The SBI is giving a 0.15 per cent discount on the interest rate to the borrowers who are paying 25 per cent, instead of 15 per cent, of the purchase price of the property. Or else the bank charges between 10 per cent and 10.50 per cent floating interest rate for loans below Rs 20 lakh.

“Banks are already charging 25 to 75 basis points (100 basis points is equal to one percentage point) more for loans above Rs 20 lakh and the minimum margin requirement is also higher at 25 per cent for these loans. For loans of less than Rs 20 lakh, borrowers should be ready to pay more upfront to get a lower interest rate,” said a public sector bank official.

Monday, April 7, 2008

DSA: “Banks are becoming stricter on sanctioning home loans”

Now day’s banks are becoming stricter on sanctioning of home loans. Direct selling agents (DSAs) of banks said that almost all banks are becoming stricter on sanctioning home loans. “We have been specifically asked by banks to reduce the loan amount,” said the head of a DSA.

Recently there has been an instance where Irene D’Souza’s (name changed) broker had got her a home loan of Rs 18 lakh approved from ICICI Bank. However, when she went for the cheque, she was told that only Rs 9.53 lakh would be disbursed. Now she has approached another bank, in spite of her producing all the supporting documents of income bank told her that it will sanction Rs 16 lakh, but the broker has to stand as a guarantor.

D’Souza's is not an isolated case. Banks are using various methods to do it. One such method is reducing the loan-to-value (LTV) ratio in an indirect manner. That is, if the house costs Rs 20 lakh, normally the bank provides 80 to 85 per cent of the cost of the house, which would be to the tune of Rs 18 lakh.
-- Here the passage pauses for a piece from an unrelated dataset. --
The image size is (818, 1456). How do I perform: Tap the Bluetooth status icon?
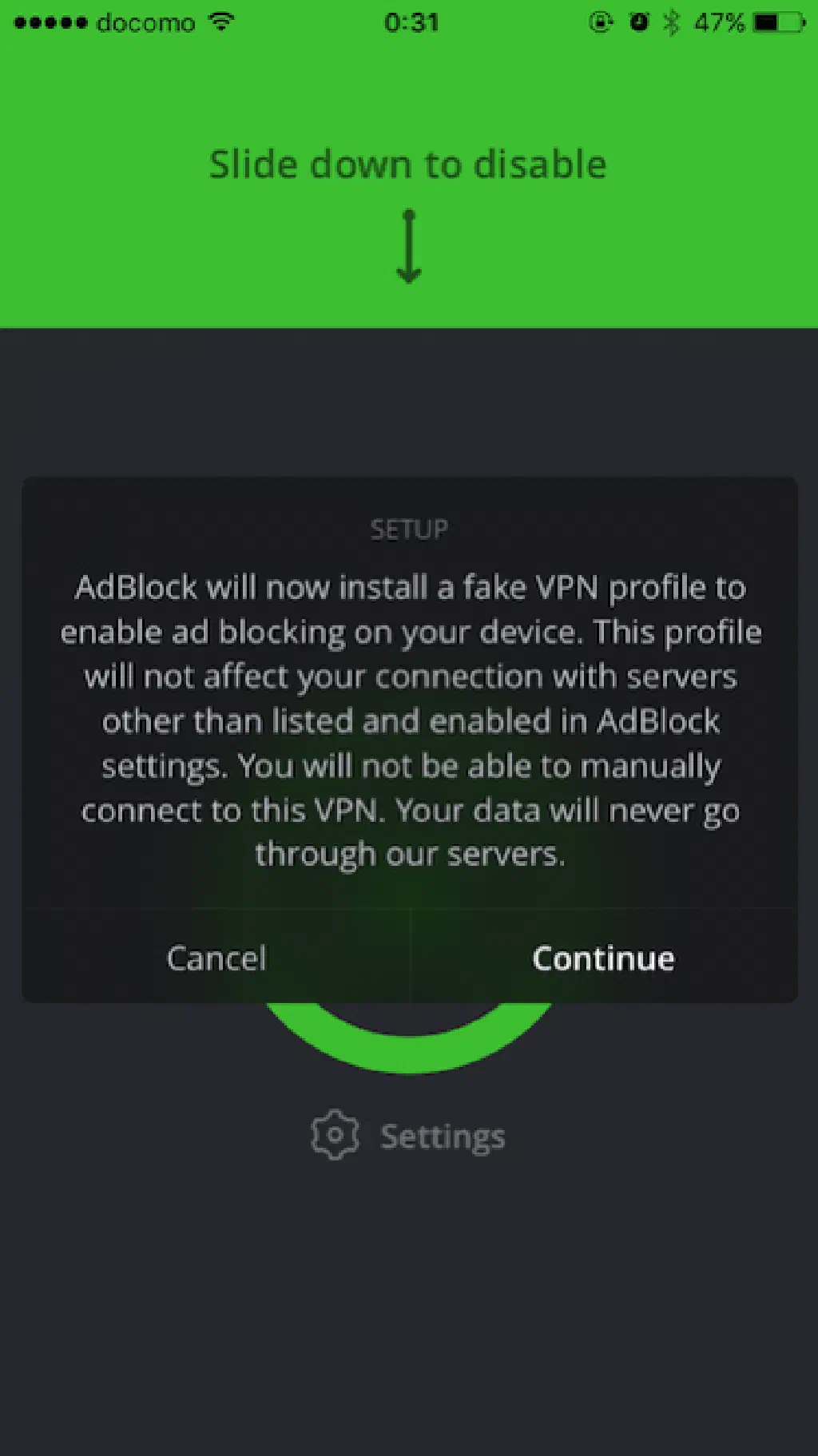pyautogui.click(x=672, y=22)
Most of the banks are now valuing the house much lower so that though the loan-to-value stays same, the amount disbursed is lower.

For instance, if the same home is valued at say, Rs 15 lakh, the bank disburses around Rs 12 lakh. Effectively it means that the bank has disbursed only 60 per cent, instead of the 80 per cent.

Rajeev Sabharwal, head, retail sales, ICICI Bank said, “We have not changed any policies on the LTV to give us any extra cushion, but sometimes the valuation of a property genuinely goes down.”

According to him, bank officers go and check the prices of the area before sanctioning the loan. As per the sources the legal and technical teams that visit the site before the loan sanction are instructed to be stricter.

Indeed, some banks have even started using the “Ready Reckoner” issued by the government that gives the price of a certain area, based on the stamp duty paid by property buyers in that area.

KVS Manian group head, retail liabilities, Kotak Mahindra Bank said, “All banks are bringing down their exposure in overheated areas. Earlier, banks were willing to aggressively finance even up to 95 per cent, now it is down to 75-80 per cent.”

Apart from the above one there are some other measures as well that banks are following severely. For instance, if there is a cash down payment through a personal loan from a relative, they are insisting on the bank statements of the relative.

“Sometimes, buyers take personal loans to fund the initial down payment, thereby making it difficult for him to service all kinds of loans,” added Manian.

Also, they are belligerent going through the financial details of the customers. There is a clear indication that for potential home loan borrowers buying their dream house is going to be tough.